Jakub Błoszyk / newspix.pl

14 listopada 2019 roku 21-letni Adam C. z Konina (woj. wielkopolskie) został śmiertelnie postrzelony przez policjanta podczas interwencji. Teraz jego ojciec został skazany przez sąd za nawoływanie do zabójstwa funkcjonariusza, który oddał śmiertelny strzał. Tymczasem policjant wciąż nie został nawet przesłuchany.

Tragiczne wydarzenia rozegrały się 14 listopada 2019 r. Tego dnia rano 21-letni Adam umówił się z dwoma 15-latkami na jednym z konińskich osiedli, by wymienić części do e-papierosa. Gdy się spotkali, na miejsce przyjechał radiowóz, z którego wysiedli policjanci. Z relacji jednego z nastolatków wynika, że ten, który wcześniej siedział za kierownicą, krzyknął „stać, policja”. Prawdopodobnie policjanci myśleli, że 21-latek handluje narkotykami.

– Adam rzucił butelkę z liquidem, powiedział, że zaraz wróci i zaczął uciekać – wspominał w rozmowie z Faktem 15-letni Sebastian. Adam zniknął za rogiem bloku. Za nim pobiegł policjant. Drugi został z nastolatkami.
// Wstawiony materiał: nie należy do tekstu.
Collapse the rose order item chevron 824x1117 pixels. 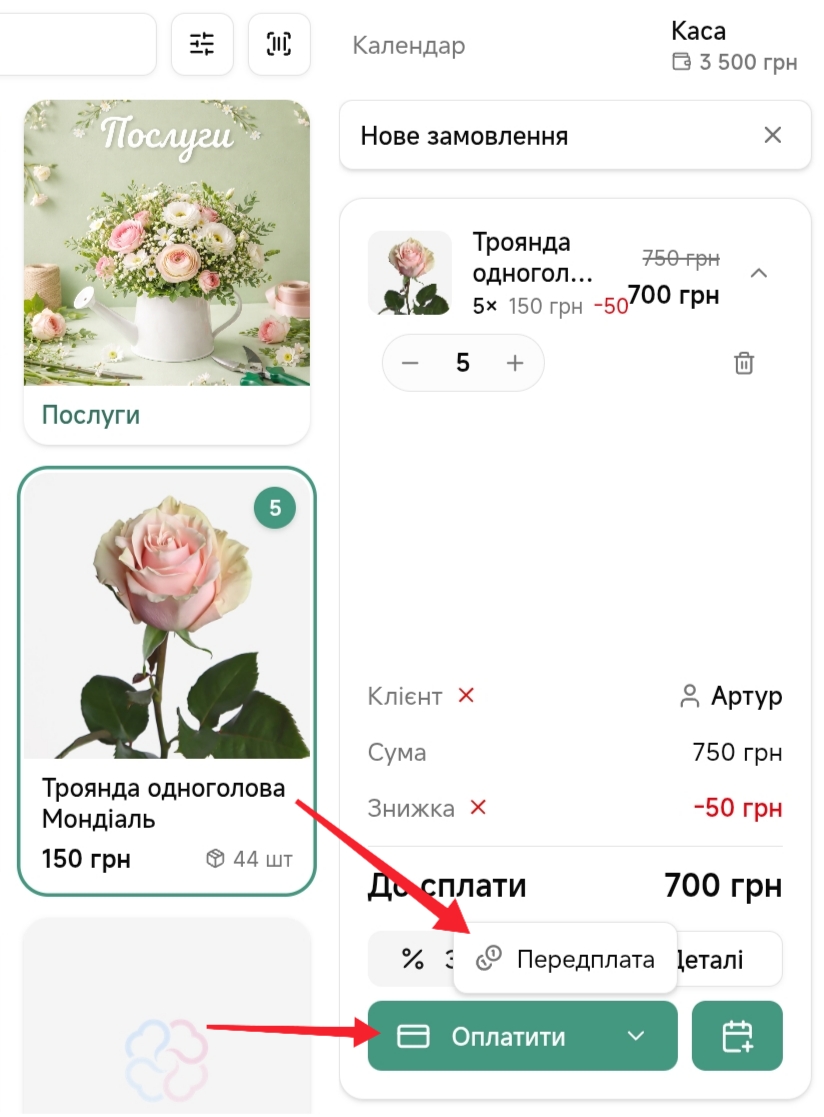[x=759, y=274]
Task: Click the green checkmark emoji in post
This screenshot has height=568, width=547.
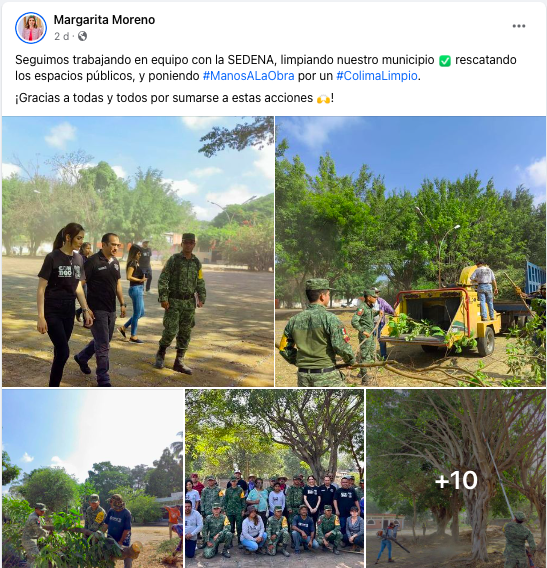Action: click(x=444, y=60)
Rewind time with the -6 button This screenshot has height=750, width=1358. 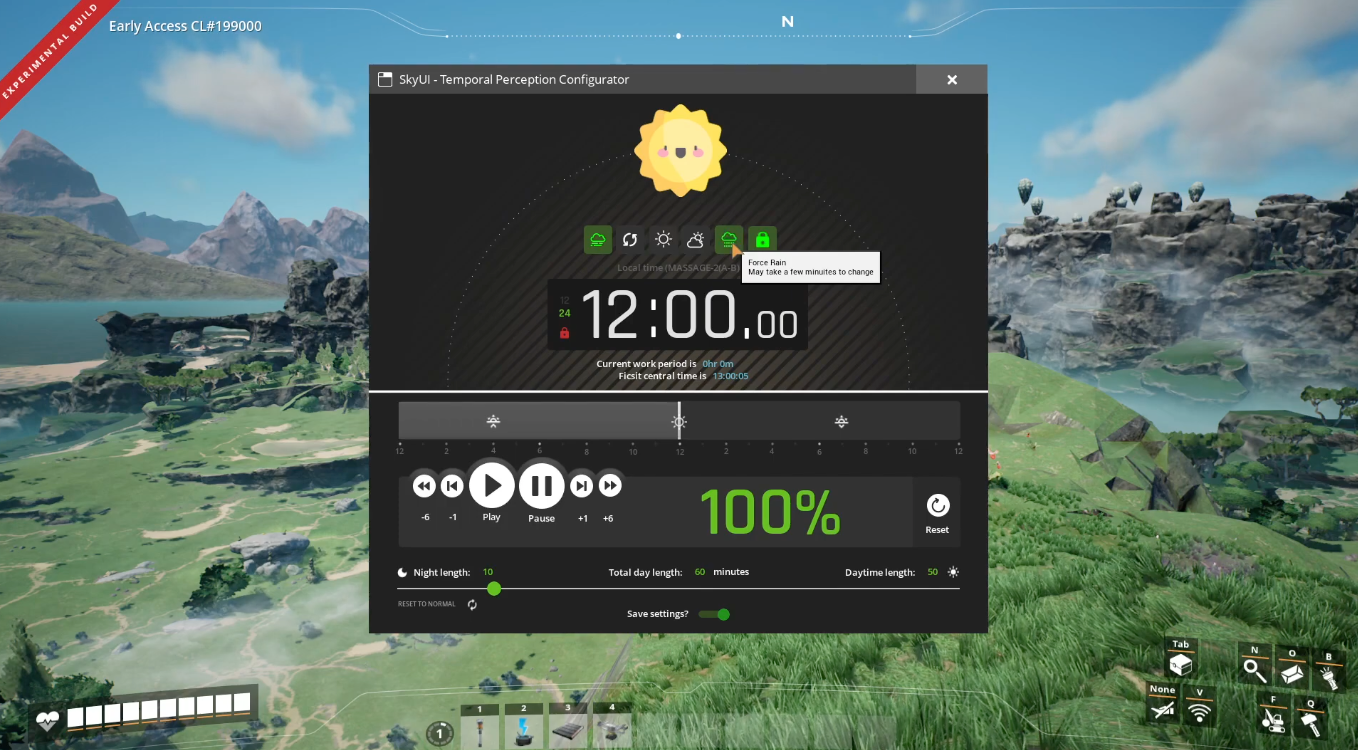pos(424,487)
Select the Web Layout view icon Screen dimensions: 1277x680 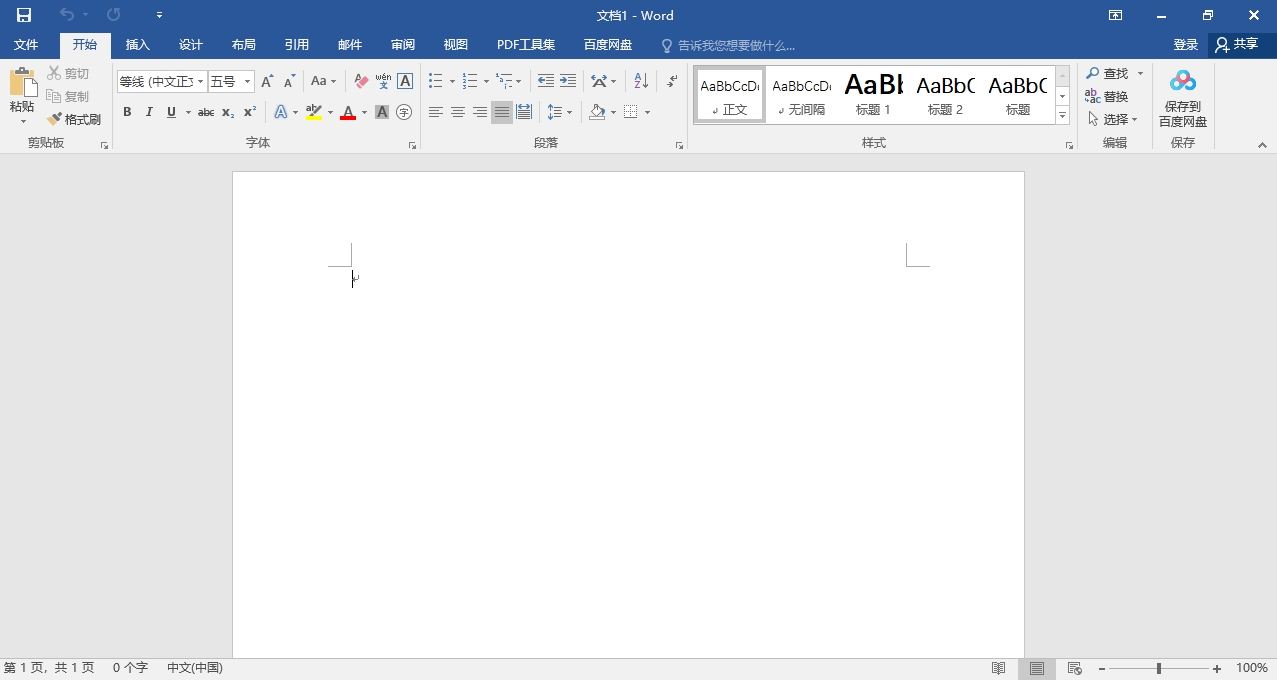coord(1073,667)
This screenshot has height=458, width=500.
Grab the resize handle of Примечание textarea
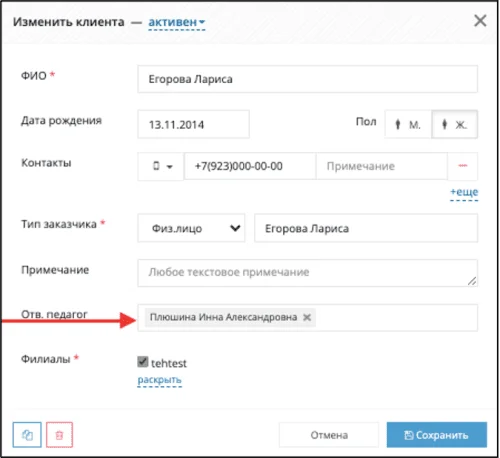pos(472,281)
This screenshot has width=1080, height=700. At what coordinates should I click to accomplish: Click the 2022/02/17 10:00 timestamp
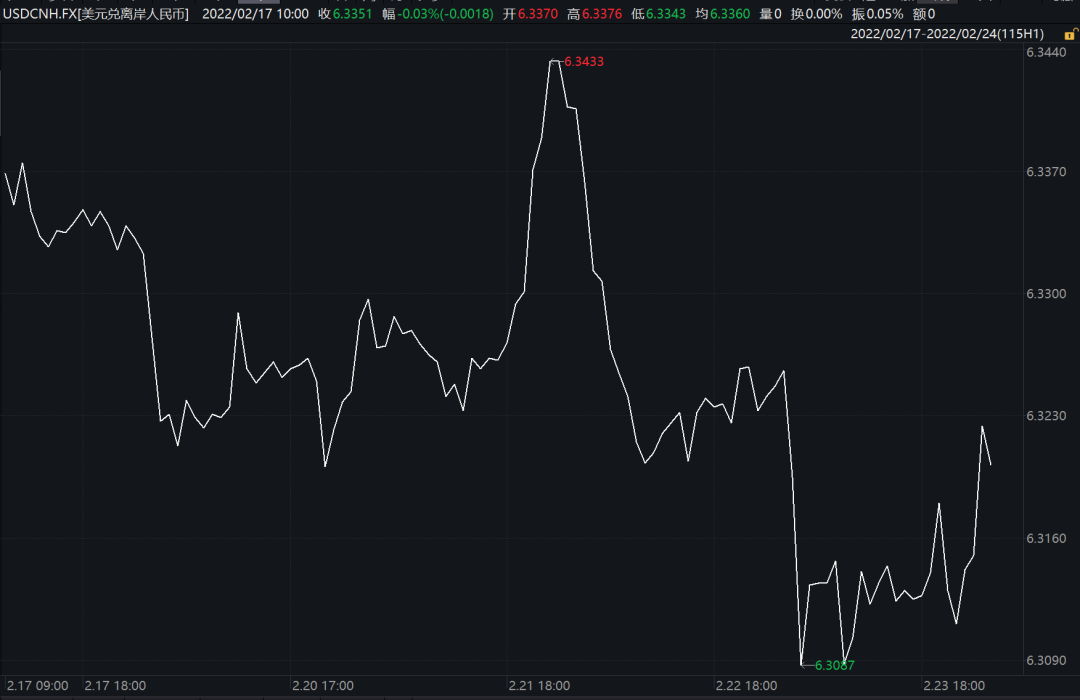coord(255,14)
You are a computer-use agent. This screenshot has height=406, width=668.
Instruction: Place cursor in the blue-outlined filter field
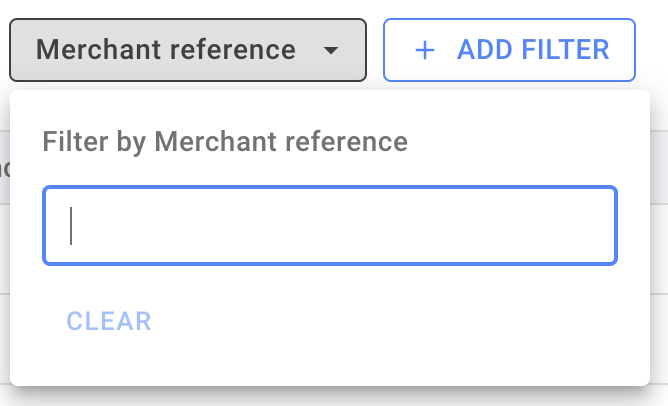[x=330, y=225]
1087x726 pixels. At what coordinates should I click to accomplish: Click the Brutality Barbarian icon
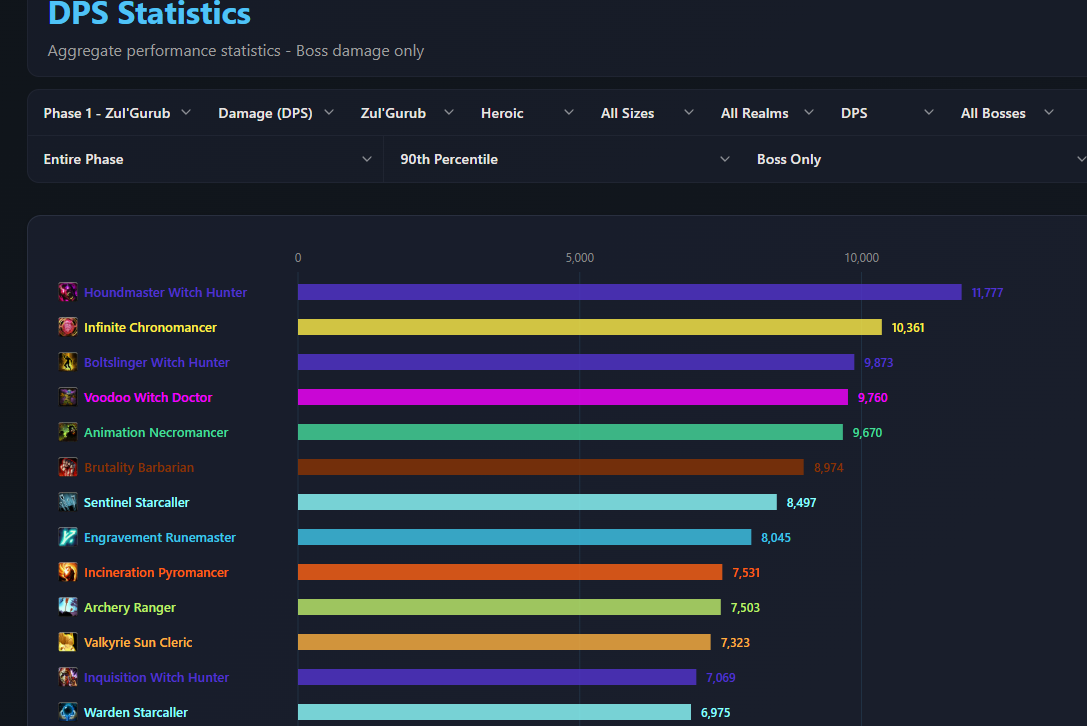tap(68, 467)
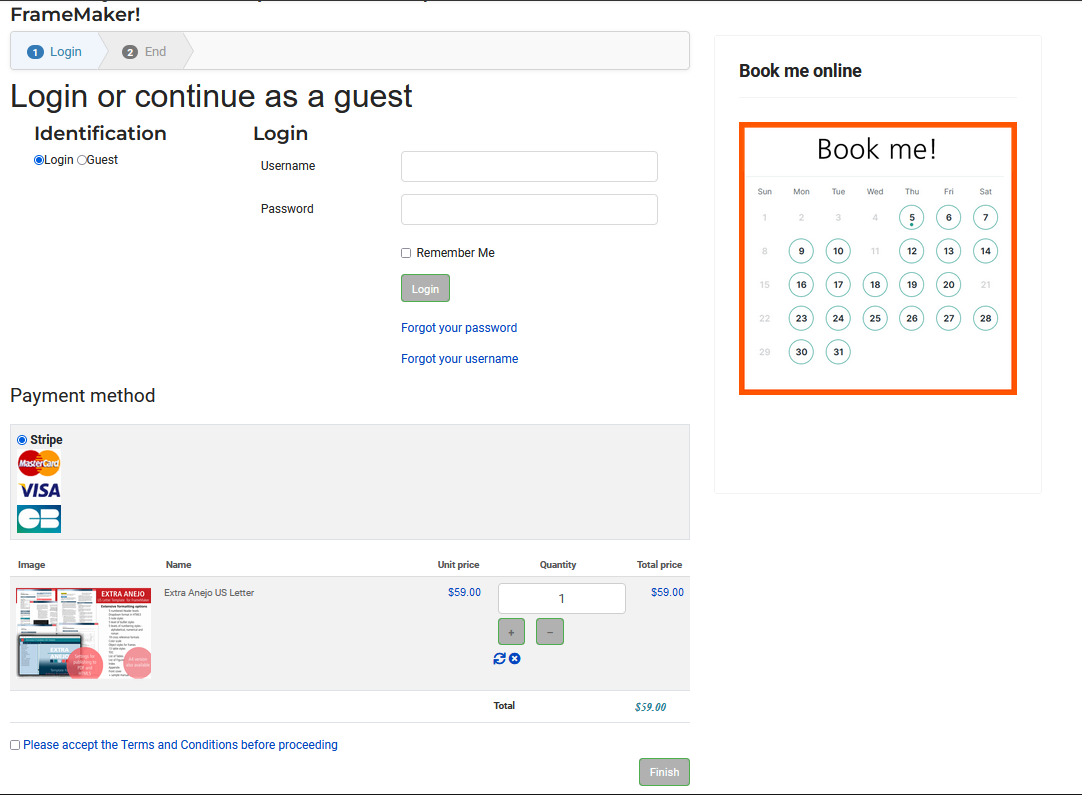This screenshot has width=1082, height=795.
Task: Accept the Terms and Conditions checkbox
Action: click(15, 745)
– Po ok. 10 sekundach usłyszałem drugi okrzyk „stój, policja!”, później po jakiś 5 sekundach jeszcze „stój, bo strzelam” i po 3 sekundach padł strzał. Jeden strzał – podkreślał Sebastian. Policjant, który stał z 15-latkami, wezwał dodatkowy patrol. Przyjechała drogówka, później kolejne radiowozy oznakowane i nieoznakowane. Adam wykrwawił się w ciągu kilku sekund, po tym jak kula trafiła go kilka centymetrów od serca.

Śledztwo od początku prowadzone jest w sprawie nieumyślnego przekroczenia uprawnień i nieumyślnego spowodowania śmierci. Choć od tragedii minął już ponad rok, policjant wciąż nie został przesłuchany i nie usłyszał zarzutów. Powrócił do pracy na komendzie. W sprawie powoływane są kolejne zespoły biegłych, które mają ustalić przebieg zdarzenia. Według dwóch opinii bowiem Adam został postrzelony od przodu, a według jednej – od tyłu.

Oburzony przedłużającym się dochodzeniem jest ojciec zmarłego Adama, Artur Czerniejewski. Mężczyzna domaga się sprawiedliwości za śmierć swojego syna. W ubiegłym roku w mediach społecznościowych zamieścił wpis ze zdjęciem policjanta, który zastrzelił 21-latka. Nazwał go mordercą i udostępnił jego dane osobowe.

Prokuratura w Zielonej Górze, która prowadziła postępowanie w sprawie, postawiła Czerniejewskiemu zarzut nawoływania do zabójstwa policjanta. Jak poinformował portal Interia, w sprawie właśnie zapadł wyrok. Mężczyzna został skazany na karę grzywny w wys. 2,4 tys. zł.